Researchers at Harvard University partnered with one such company, Perplexity AI, to examine data from Comet, the company’s AI browser and digital assistant launched in July 2025.
The researchers analyzed hundreds of millions of queries to understand how the agent is being used and published findings that have not yet been peer-reviewed. online this week.
The researchers categorized users based on their jobs and how they typically use the agent.
The researchers said people who started using AI agents early and users in wealthier and better-educated countries were more likely to “adopt or actively use the agents.”
According to the survey, more than 70% worked in digital or knowledge-intensive fields such as academia, finance, marketing and entrepreneurship.
The fields with the least number of AI agent users were those that “require interaction with the physical environment,” such as energy and agriculture.
36% of all tasks assigned to AI agents were considered “productivity and workflow” tasks, such as creating or editing documents, filtering emails, summarizing investment information, and creating calendar events.
The second most common task was related to “learning and research,” with 21% of queries asking agents to summarize course material and research information.

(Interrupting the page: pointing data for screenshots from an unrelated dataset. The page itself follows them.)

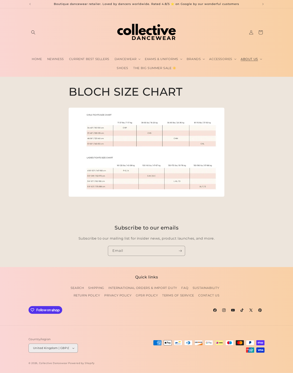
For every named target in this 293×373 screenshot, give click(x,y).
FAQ (184, 288)
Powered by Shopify (81, 363)
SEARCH (77, 288)
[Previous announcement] (30, 4)
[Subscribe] (180, 251)
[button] (33, 32)
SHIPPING (96, 288)
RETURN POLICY (87, 295)
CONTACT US (208, 295)
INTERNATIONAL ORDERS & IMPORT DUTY (142, 288)
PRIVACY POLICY (117, 295)
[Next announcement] (263, 4)
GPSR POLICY (147, 295)
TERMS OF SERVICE (178, 295)
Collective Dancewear (53, 363)
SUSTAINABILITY (206, 288)
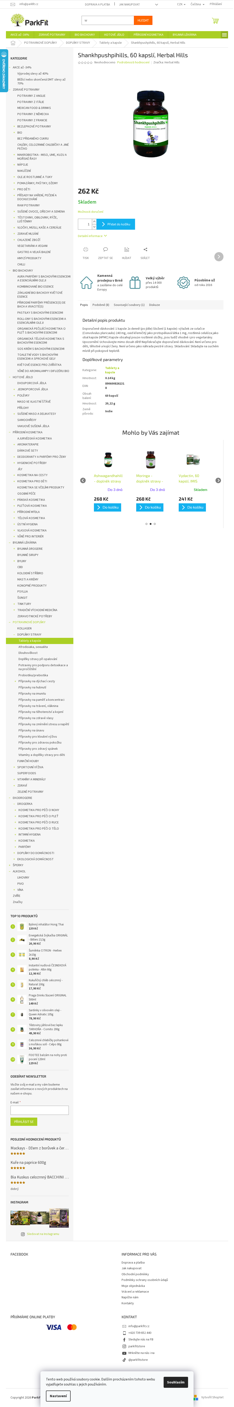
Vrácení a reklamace (133, 1291)
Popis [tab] (82, 305)
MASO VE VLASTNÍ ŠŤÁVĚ (32, 401)
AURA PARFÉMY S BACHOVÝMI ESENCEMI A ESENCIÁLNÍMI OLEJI (42, 278)
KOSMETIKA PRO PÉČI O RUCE (37, 822)
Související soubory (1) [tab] (127, 305)
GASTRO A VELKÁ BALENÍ (32, 252)
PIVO (19, 883)
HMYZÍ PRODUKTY (28, 258)
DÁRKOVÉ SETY (26, 450)
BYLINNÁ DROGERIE (28, 549)
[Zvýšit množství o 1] (92, 221)
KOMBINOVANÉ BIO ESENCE (34, 286)
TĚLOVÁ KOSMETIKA (29, 518)
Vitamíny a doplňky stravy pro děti (40, 755)
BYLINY (20, 561)
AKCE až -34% (20, 67)
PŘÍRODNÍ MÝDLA (27, 512)
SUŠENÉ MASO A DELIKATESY (35, 414)
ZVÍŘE (15, 896)
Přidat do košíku (117, 224)
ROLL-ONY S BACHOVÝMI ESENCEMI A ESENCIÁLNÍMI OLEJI (40, 321)
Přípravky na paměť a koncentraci (40, 700)
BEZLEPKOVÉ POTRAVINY (32, 126)
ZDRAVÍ (20, 785)
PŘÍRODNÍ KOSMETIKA (26, 432)
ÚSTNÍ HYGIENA (26, 524)
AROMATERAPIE (26, 444)
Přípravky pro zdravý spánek (36, 749)
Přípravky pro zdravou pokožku (38, 742)
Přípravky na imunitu (30, 693)
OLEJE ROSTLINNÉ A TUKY (33, 177)
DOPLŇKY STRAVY (28, 634)
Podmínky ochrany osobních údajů (143, 1280)
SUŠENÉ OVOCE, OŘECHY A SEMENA (39, 211)
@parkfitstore (136, 1360)
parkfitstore (135, 1346)
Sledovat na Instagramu (41, 1234)
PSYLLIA (21, 591)
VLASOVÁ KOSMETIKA (30, 530)
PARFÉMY (23, 847)
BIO (18, 132)
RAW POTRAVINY (27, 205)
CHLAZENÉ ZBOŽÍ (27, 240)
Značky (16, 902)
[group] (106, 480)
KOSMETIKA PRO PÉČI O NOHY (37, 810)
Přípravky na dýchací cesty (35, 681)
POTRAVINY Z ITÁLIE (29, 102)
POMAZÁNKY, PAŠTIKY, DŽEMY (36, 183)
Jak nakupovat (127, 5)
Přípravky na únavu (30, 730)
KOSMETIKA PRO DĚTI (30, 481)
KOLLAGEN (23, 628)
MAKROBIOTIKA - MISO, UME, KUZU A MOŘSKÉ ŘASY (40, 157)
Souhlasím (174, 1382)
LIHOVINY (22, 877)
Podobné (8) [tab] (99, 305)
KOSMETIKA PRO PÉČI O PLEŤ (37, 816)
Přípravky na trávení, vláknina (37, 706)
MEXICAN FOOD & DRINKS (32, 108)
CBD (18, 567)
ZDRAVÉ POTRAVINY (24, 89)
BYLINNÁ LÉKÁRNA (23, 542)
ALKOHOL (17, 871)
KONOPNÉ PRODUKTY (30, 585)
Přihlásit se (22, 1122)
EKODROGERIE (21, 798)
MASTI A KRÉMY (26, 579)
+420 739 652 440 (138, 1333)
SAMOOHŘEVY (25, 420)
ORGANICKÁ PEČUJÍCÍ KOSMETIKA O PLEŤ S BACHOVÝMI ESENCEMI (40, 330)
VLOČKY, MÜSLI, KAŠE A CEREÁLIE (38, 227)
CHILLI (20, 264)
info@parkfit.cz (137, 1326)
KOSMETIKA (25, 840)
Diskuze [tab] (153, 305)
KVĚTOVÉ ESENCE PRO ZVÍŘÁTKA (38, 365)
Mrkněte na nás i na (140, 1353)
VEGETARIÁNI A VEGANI (31, 246)
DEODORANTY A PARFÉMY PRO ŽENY (40, 457)
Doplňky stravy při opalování (36, 659)
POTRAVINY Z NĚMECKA (31, 114)
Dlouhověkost (26, 653)
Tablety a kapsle (28, 641)
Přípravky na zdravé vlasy (34, 718)
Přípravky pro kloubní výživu (36, 736)
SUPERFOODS (25, 773)
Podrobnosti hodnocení (132, 62)
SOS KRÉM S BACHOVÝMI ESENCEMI (39, 349)
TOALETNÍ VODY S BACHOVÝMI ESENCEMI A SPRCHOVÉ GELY (36, 357)
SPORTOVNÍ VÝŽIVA (29, 767)
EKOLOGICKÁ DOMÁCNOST (34, 859)
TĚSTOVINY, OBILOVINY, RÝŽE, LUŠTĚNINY (36, 219)
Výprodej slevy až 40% (31, 73)
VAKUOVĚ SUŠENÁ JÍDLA (32, 426)
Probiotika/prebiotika (31, 675)
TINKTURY (22, 604)
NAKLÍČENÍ (22, 171)
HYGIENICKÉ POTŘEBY (30, 463)
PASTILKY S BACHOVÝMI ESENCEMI (38, 312)
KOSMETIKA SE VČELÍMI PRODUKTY (39, 487)
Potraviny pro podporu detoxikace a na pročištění (41, 667)
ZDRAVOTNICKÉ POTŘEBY (33, 616)
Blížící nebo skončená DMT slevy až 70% (40, 81)
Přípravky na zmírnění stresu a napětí (42, 724)
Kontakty (126, 1303)
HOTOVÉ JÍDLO (21, 377)
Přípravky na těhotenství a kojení (39, 712)
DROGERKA (23, 804)
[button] (106, 504)
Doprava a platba (95, 5)
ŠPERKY (16, 865)
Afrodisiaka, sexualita (31, 647)
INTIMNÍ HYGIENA (28, 834)
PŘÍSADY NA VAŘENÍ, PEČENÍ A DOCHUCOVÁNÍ (35, 197)
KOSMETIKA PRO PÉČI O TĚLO (37, 828)
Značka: (165, 62)
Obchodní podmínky (133, 1274)
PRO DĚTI (22, 189)
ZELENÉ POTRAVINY (29, 792)
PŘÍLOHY (21, 408)
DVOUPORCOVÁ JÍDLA (30, 383)
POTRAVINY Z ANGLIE (30, 96)
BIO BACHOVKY (21, 270)
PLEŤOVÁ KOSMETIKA (30, 506)
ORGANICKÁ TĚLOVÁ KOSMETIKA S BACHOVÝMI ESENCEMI (39, 341)
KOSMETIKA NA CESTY (31, 475)
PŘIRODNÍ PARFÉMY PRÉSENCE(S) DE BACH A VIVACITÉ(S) (40, 304)
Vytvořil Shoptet (211, 1397)
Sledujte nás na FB (139, 1339)
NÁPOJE (21, 164)
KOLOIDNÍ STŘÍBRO (29, 573)
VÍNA (19, 890)
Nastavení (56, 1396)
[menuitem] (18, 34)
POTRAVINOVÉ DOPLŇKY (27, 622)
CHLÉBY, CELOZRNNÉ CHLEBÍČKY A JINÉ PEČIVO (41, 147)
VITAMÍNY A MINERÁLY (30, 779)
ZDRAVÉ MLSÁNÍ (26, 234)
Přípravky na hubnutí (31, 687)
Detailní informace (88, 236)
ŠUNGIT (21, 598)
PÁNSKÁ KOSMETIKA (29, 500)
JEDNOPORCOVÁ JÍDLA (31, 389)
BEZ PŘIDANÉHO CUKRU (31, 138)
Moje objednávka (131, 1286)
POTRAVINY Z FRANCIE (31, 120)
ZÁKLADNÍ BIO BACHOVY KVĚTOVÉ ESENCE (38, 295)
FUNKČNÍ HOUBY (26, 761)
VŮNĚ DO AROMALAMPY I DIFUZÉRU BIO (42, 371)
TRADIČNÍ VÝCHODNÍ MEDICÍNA (36, 610)
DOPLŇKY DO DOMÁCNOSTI (34, 853)
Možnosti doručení (89, 212)
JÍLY (18, 469)
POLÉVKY (22, 395)
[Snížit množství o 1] (92, 226)
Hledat (141, 20)
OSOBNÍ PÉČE (25, 493)
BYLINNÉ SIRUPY (26, 555)
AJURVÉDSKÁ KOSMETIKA (33, 438)
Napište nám (128, 1297)
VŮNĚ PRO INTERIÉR (29, 536)
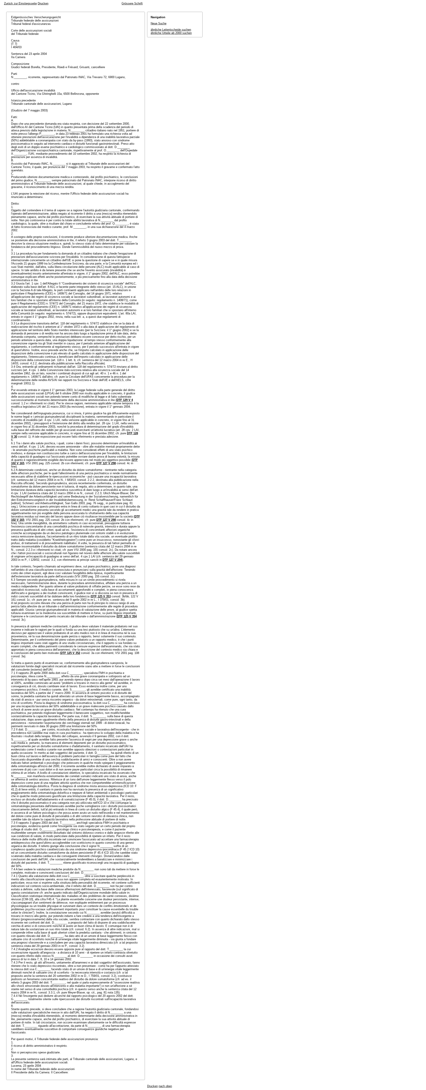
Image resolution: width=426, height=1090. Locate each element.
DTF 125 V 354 (127, 616)
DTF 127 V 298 (106, 463)
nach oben (165, 1086)
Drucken (43, 3)
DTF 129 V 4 (124, 400)
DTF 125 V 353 (101, 596)
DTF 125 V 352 (70, 653)
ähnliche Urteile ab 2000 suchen (171, 33)
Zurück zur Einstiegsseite (20, 3)
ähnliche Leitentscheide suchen (171, 29)
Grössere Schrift (132, 3)
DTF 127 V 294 (112, 559)
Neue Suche (158, 23)
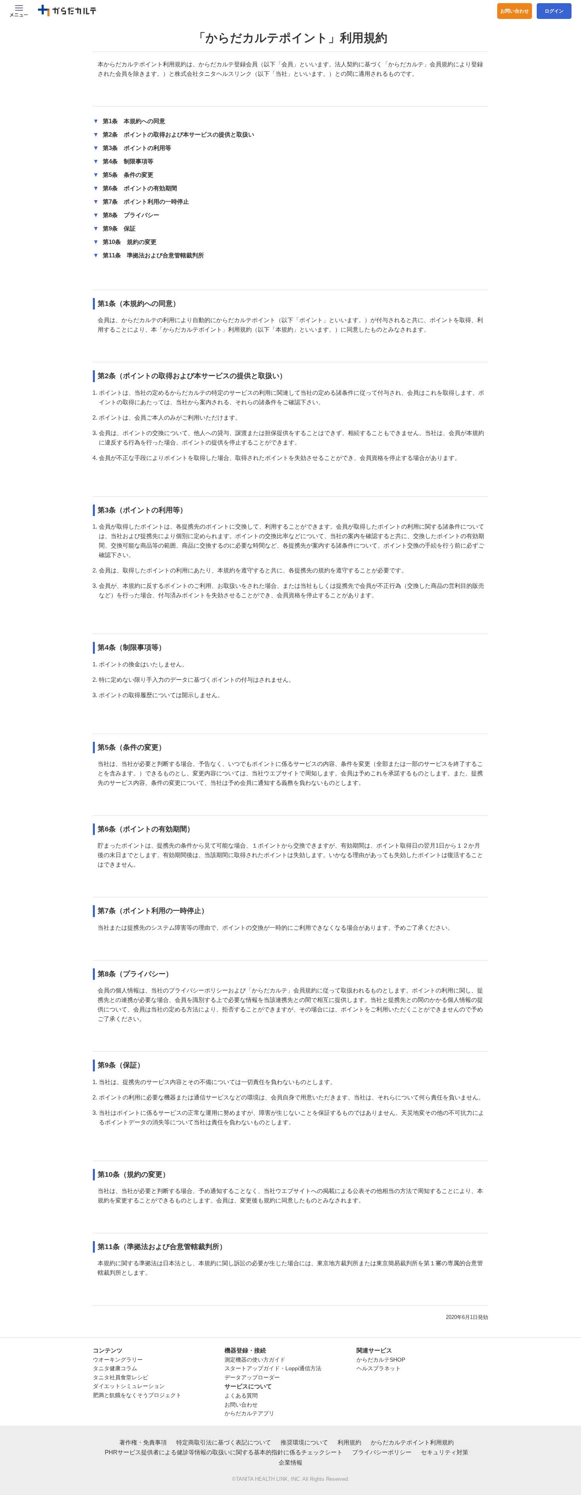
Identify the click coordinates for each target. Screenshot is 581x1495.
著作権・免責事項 (143, 1442)
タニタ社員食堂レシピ (120, 1377)
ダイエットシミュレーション (129, 1386)
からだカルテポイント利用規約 (412, 1442)
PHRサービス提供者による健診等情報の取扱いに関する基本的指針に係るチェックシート (224, 1452)
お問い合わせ (514, 11)
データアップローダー (252, 1377)
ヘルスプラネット (379, 1368)
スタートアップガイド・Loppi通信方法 (272, 1368)
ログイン (554, 11)
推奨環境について (304, 1442)
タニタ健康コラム (115, 1368)
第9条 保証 (119, 228)
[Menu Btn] (18, 11)
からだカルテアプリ (249, 1413)
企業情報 (290, 1462)
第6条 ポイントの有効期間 (140, 188)
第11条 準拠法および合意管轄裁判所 (153, 255)
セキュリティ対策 (444, 1452)
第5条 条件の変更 (128, 174)
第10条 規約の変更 (130, 241)
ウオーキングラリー (118, 1359)
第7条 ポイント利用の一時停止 (146, 201)
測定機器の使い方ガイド (254, 1359)
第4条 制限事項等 (128, 161)
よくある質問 (241, 1395)
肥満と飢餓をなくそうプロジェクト (137, 1395)
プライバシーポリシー (381, 1452)
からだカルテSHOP (381, 1359)
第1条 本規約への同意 (134, 121)
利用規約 (349, 1442)
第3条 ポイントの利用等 (137, 147)
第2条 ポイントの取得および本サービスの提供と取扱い (178, 134)
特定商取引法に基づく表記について (223, 1442)
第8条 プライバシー (131, 215)
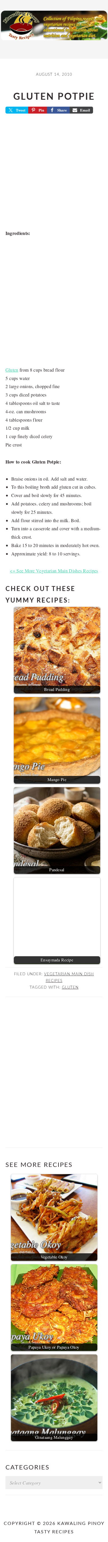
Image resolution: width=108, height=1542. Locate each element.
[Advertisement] (54, 173)
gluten (70, 987)
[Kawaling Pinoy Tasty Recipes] (54, 42)
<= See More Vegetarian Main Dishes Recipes (54, 571)
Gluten (11, 370)
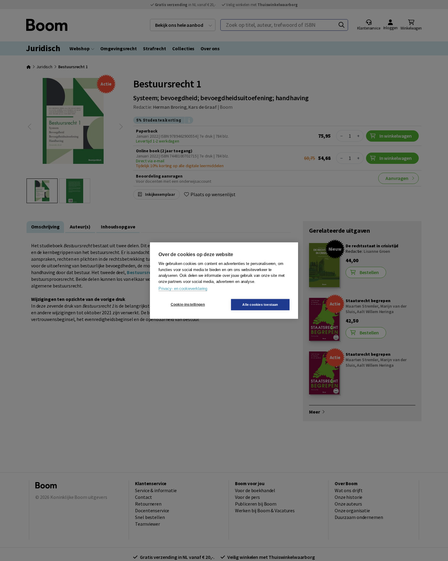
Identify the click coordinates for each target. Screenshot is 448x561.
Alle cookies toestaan (260, 304)
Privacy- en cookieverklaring (182, 288)
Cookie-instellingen (188, 304)
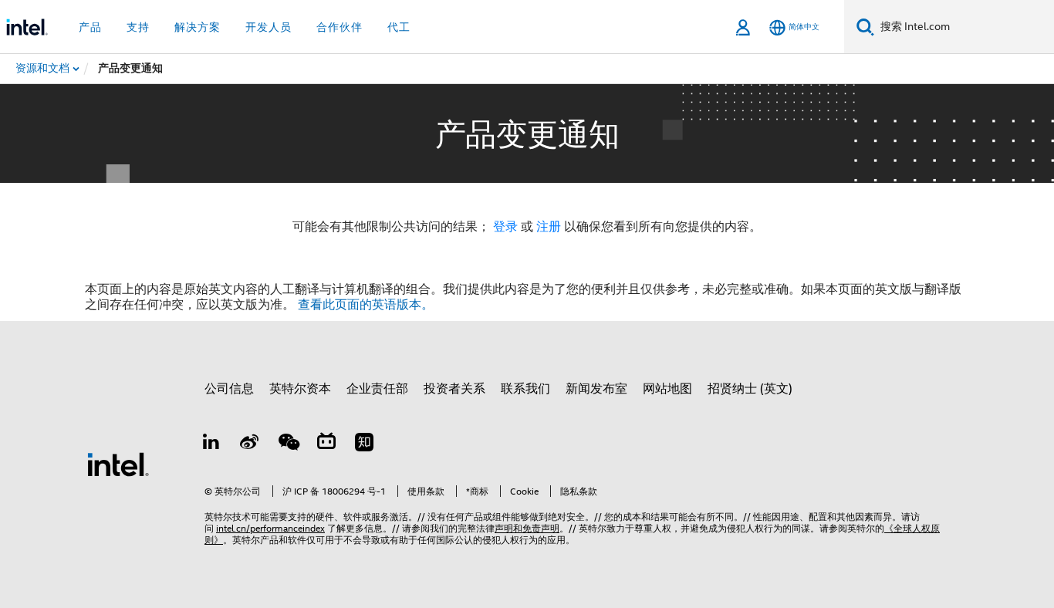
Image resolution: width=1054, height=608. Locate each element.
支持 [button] (138, 27)
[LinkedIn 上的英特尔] (211, 444)
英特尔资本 (300, 389)
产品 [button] (90, 27)
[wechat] (288, 444)
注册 (550, 227)
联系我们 (525, 389)
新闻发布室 (596, 389)
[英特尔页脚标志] (118, 463)
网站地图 (667, 389)
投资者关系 (454, 389)
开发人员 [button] (268, 27)
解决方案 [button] (197, 27)
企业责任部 (377, 389)
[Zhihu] (364, 444)
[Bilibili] (326, 444)
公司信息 (229, 389)
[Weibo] (250, 444)
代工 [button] (398, 27)
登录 (505, 227)
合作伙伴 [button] (339, 27)
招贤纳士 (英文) (750, 389)
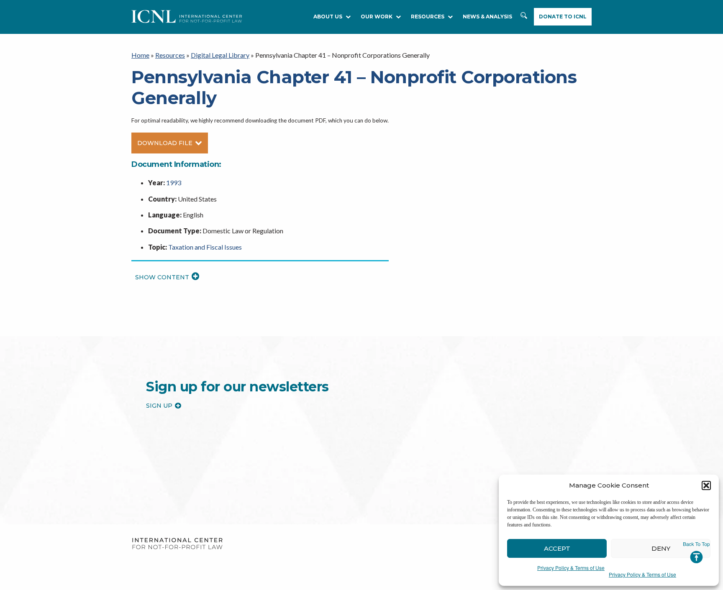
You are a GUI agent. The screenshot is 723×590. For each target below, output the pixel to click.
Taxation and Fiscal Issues (205, 247)
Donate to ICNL (563, 16)
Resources (170, 55)
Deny (660, 548)
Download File (164, 143)
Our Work (376, 16)
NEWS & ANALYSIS (487, 16)
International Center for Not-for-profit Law (177, 544)
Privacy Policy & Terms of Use (571, 567)
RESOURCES (427, 16)
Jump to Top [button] (696, 552)
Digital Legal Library (220, 55)
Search (523, 17)
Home (140, 55)
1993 (173, 182)
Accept (557, 548)
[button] (706, 485)
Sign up (159, 405)
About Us (327, 16)
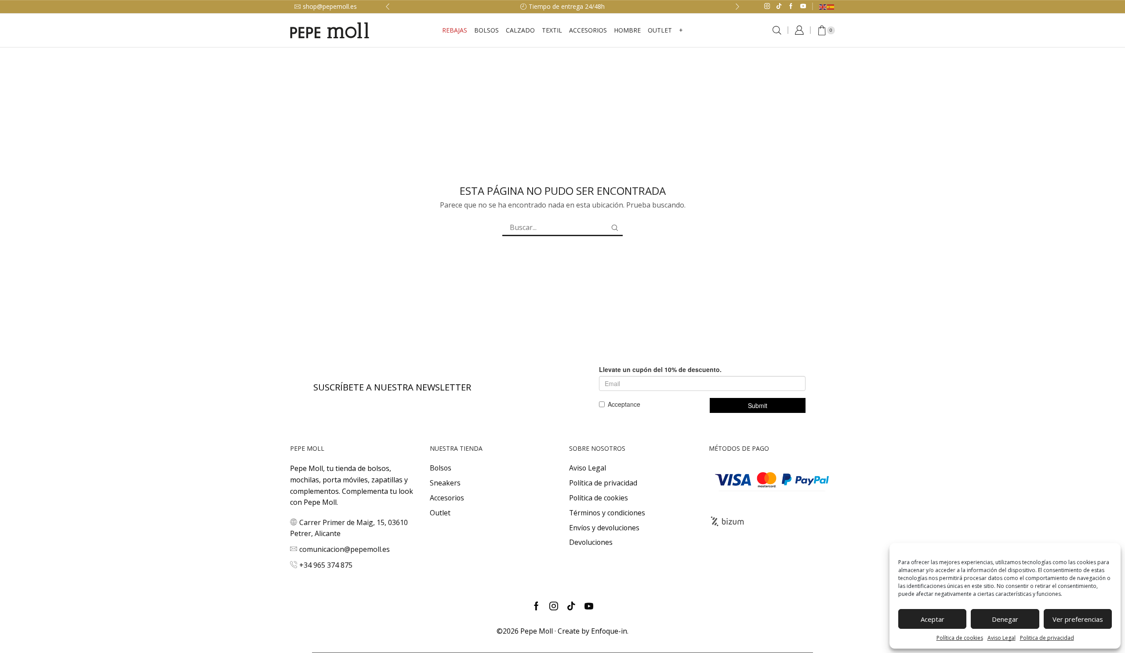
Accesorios (447, 498)
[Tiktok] (779, 6)
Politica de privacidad (1047, 638)
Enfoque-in (609, 631)
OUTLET (660, 30)
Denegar (1005, 619)
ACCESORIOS (588, 30)
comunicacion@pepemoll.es (344, 549)
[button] (388, 6)
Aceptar (932, 619)
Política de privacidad (603, 483)
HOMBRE (627, 30)
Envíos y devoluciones (604, 528)
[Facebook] (791, 6)
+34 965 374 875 (325, 565)
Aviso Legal (1001, 638)
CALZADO (520, 30)
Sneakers (445, 483)
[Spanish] (831, 6)
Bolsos (486, 30)
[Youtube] (803, 6)
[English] (823, 6)
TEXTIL (552, 30)
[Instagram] (767, 6)
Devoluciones (591, 542)
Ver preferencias (1077, 619)
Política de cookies (959, 638)
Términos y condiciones (607, 513)
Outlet (440, 513)
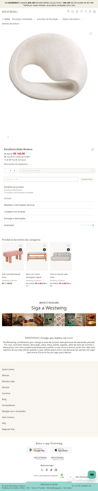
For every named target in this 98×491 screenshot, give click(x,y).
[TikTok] (51, 470)
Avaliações (49, 226)
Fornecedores (8, 405)
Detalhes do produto (21, 192)
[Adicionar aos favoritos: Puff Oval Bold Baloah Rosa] (20, 245)
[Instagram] (55, 470)
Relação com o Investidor (14, 411)
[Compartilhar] (92, 149)
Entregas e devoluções (14, 218)
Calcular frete (86, 179)
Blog (4, 399)
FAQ (4, 423)
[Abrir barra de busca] (68, 12)
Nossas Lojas (8, 381)
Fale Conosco (8, 417)
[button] (81, 11)
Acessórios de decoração (47, 19)
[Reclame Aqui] (61, 475)
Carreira (6, 393)
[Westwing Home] (9, 12)
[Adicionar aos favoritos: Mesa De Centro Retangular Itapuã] (44, 245)
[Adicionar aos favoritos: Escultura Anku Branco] (90, 33)
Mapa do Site (8, 429)
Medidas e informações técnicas (19, 205)
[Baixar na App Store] (61, 449)
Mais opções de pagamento (16, 164)
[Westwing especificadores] (57, 458)
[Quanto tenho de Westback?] (77, 11)
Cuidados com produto (14, 211)
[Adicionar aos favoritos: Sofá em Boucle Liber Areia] (68, 245)
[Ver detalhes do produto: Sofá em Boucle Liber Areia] (61, 256)
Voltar (7, 19)
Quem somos (8, 369)
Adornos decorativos (10, 23)
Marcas (5, 375)
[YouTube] (42, 470)
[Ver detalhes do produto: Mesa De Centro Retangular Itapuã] (37, 256)
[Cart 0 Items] (90, 11)
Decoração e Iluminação (22, 19)
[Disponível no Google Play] (37, 449)
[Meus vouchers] (72, 11)
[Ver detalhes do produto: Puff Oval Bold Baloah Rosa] (13, 256)
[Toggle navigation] (94, 11)
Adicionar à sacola (49, 484)
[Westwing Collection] (40, 458)
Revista (5, 387)
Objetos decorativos (71, 19)
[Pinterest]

Other popular jobs included assisting with shopping, travel, and job-related searches.
Users asked the AI agent for help with their personal lives rather than work support. Fifty-five percent of the questions were about life after work, and 30 percent were about work.
A further 16% of queries were related to education.
The study showed that how people use AI agents has evolved over time. Users who started with simple personal tasks like travel and media often pivoted over time to more labor-intensive queries related to productivity, learning, and career.